EXERCISE DESCRIPTION:
Rewrite the data from the line with "will click(1503, 302)." up to and including the line with "(x=956, y=122)", replacing "Add properties" with "Edit properties" and leaving everything else unchanged.

DATA FOR THIS TASK:
★ ★ ★ ★ ★

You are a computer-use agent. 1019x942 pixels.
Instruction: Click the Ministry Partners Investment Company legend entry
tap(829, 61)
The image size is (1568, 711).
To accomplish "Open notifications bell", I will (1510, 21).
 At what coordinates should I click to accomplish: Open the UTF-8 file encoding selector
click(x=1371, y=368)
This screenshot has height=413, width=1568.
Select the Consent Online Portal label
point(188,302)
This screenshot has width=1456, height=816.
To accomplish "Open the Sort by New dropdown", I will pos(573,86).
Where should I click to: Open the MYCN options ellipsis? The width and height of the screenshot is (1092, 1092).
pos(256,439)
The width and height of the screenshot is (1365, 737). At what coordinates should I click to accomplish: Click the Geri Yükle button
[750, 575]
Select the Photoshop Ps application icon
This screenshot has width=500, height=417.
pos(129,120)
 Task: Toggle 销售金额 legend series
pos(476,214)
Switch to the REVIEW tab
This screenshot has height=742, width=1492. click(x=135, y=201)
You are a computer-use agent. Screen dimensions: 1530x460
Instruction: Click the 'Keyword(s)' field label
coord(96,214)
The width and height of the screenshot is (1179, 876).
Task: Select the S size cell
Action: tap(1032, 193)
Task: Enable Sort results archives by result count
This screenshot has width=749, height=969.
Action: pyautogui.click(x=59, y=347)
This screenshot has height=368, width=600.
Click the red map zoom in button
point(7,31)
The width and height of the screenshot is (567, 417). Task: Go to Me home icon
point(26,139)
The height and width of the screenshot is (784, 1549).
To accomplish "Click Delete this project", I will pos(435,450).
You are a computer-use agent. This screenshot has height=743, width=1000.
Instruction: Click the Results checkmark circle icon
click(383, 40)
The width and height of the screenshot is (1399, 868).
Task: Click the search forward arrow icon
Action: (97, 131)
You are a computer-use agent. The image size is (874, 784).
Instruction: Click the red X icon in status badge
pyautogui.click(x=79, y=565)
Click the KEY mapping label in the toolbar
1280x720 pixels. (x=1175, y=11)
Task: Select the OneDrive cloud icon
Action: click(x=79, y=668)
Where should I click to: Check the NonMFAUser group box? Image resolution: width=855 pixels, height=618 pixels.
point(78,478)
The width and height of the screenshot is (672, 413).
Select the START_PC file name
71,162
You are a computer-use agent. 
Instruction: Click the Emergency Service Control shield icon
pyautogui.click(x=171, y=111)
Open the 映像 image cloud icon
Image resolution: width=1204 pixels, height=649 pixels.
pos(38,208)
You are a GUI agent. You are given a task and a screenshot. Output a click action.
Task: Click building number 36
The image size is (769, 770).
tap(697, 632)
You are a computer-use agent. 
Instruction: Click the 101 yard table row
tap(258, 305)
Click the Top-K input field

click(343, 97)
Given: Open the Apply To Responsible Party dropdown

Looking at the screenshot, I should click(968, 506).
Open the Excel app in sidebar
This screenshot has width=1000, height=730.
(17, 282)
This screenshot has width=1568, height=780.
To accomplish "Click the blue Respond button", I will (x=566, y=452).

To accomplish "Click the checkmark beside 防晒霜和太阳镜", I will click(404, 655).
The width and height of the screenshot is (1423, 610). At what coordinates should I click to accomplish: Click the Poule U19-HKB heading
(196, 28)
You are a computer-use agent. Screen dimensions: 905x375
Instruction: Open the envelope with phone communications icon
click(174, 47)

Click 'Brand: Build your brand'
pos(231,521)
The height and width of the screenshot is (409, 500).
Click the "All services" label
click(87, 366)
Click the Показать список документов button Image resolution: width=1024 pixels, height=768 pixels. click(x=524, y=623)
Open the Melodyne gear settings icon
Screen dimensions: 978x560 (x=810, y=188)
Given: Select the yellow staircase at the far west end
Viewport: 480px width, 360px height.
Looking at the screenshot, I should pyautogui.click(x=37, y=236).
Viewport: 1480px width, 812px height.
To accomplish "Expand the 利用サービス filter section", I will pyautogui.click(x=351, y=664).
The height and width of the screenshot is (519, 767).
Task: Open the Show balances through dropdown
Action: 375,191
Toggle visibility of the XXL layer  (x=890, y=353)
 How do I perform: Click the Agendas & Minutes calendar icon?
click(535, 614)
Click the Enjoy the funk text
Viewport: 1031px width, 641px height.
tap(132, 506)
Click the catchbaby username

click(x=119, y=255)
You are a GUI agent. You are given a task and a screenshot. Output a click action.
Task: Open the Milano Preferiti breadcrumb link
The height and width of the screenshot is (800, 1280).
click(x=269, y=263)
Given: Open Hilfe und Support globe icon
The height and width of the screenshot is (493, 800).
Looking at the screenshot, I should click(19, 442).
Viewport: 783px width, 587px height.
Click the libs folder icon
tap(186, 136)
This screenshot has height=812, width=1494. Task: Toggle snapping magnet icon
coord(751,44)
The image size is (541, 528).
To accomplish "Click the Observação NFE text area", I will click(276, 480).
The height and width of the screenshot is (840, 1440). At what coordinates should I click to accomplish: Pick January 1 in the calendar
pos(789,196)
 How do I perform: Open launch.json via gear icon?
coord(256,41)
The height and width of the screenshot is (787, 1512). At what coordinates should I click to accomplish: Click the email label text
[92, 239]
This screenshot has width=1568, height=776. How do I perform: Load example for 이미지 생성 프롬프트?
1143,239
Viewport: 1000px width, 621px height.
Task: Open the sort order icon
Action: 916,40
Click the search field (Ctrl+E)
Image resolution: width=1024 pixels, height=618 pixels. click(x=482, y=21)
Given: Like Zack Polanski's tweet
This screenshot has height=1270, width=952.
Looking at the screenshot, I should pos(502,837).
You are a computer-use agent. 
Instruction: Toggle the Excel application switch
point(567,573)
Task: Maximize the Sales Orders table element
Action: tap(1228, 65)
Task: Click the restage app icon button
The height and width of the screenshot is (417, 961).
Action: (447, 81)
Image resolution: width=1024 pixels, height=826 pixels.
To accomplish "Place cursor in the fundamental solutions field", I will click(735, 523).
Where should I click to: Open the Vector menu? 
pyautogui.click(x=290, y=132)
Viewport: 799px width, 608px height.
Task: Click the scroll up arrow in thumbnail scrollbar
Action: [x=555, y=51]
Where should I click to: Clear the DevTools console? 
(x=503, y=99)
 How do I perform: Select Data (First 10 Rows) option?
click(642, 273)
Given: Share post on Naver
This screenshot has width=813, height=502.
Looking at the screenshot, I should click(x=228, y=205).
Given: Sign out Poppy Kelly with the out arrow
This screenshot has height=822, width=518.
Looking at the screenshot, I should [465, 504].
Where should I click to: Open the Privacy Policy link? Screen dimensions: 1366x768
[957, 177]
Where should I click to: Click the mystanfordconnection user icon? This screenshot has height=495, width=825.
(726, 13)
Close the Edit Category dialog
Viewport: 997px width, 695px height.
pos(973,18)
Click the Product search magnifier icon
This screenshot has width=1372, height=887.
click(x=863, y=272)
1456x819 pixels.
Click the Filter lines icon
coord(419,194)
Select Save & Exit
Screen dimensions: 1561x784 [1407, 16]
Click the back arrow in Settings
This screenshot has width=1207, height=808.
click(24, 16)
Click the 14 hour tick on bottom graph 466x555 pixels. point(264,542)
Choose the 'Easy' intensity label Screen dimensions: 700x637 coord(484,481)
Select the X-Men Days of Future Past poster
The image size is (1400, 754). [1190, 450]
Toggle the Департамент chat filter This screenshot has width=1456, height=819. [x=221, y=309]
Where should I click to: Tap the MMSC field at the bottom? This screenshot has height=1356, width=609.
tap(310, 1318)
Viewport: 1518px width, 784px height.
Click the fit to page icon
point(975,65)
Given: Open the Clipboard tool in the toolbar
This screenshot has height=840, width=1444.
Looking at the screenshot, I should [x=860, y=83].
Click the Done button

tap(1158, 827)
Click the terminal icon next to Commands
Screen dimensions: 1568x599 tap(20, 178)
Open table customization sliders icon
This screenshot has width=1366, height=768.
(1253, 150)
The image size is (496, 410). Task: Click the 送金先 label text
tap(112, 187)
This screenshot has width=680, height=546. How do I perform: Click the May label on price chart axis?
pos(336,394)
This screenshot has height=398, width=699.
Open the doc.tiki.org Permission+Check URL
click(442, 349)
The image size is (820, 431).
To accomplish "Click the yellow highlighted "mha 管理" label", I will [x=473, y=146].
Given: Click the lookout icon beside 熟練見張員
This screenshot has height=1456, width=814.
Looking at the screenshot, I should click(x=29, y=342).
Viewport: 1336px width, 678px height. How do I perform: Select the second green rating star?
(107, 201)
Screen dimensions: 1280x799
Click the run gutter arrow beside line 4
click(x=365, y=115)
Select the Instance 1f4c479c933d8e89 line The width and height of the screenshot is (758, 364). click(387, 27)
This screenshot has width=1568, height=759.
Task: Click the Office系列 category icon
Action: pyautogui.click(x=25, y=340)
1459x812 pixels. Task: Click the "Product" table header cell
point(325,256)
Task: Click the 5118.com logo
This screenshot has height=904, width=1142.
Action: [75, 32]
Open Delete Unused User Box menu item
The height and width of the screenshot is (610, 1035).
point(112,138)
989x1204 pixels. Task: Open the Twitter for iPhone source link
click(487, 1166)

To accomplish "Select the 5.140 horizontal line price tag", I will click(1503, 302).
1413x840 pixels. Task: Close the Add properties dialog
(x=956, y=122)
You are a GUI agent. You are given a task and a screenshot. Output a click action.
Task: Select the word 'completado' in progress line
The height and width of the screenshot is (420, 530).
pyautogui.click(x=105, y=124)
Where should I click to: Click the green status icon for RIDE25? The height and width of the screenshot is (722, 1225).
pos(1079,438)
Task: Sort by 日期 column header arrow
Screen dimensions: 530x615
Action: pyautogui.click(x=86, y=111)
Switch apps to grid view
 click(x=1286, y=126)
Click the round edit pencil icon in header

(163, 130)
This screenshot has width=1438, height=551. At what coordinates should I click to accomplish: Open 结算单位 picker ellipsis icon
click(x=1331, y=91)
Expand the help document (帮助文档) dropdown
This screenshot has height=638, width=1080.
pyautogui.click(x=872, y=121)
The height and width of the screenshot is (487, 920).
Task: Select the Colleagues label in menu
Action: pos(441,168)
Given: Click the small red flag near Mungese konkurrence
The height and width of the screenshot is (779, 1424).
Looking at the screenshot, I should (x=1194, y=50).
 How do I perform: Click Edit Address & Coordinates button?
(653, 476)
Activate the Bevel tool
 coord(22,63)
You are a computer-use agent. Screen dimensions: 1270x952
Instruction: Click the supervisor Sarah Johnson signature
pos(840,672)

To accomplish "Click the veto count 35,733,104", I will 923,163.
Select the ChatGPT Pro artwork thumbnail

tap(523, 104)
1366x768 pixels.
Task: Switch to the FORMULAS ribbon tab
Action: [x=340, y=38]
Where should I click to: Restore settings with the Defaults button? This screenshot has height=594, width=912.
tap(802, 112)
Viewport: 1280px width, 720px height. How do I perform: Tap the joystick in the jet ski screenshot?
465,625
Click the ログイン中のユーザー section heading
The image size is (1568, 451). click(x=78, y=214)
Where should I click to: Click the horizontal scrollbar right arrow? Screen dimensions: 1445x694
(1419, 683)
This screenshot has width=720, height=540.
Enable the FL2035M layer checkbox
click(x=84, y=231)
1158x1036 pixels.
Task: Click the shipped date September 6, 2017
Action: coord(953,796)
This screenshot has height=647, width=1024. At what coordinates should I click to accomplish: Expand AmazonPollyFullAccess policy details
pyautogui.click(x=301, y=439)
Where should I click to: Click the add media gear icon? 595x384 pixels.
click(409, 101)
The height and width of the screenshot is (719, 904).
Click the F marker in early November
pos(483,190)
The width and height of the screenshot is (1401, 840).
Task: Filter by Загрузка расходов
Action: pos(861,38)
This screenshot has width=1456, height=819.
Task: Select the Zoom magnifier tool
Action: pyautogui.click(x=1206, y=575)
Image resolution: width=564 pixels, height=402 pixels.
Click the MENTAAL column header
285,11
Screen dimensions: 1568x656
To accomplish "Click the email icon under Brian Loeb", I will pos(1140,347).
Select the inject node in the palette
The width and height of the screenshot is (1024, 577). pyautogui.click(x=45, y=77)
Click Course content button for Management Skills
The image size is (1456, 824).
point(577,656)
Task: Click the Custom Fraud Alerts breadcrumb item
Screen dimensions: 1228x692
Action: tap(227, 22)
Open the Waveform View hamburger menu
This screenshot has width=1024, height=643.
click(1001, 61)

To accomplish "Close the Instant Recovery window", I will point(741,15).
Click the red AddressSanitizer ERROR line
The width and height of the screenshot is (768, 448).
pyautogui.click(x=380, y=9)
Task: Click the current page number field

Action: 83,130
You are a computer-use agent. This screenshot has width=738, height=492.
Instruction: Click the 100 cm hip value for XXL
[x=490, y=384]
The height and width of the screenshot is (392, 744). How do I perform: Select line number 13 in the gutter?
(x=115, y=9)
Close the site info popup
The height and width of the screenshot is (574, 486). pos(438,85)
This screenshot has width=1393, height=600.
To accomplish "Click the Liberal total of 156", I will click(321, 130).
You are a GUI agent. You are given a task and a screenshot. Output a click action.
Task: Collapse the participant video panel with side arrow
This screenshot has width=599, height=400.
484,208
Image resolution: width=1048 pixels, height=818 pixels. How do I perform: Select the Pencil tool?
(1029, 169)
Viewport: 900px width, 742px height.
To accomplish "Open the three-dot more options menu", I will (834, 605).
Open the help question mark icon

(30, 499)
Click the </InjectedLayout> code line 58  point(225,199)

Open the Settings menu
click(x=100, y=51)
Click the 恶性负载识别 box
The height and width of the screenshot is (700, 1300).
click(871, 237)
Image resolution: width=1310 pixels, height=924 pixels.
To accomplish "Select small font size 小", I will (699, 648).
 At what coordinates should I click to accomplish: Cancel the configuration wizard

★ ★ ★ ★ ★

SOLVED EXERCISE:
To accomplish "Select the 5.140 horizontal line price tag", I will click(1503, 302).
1413x840 pixels. Task: Close the Edit properties dialog
(x=956, y=122)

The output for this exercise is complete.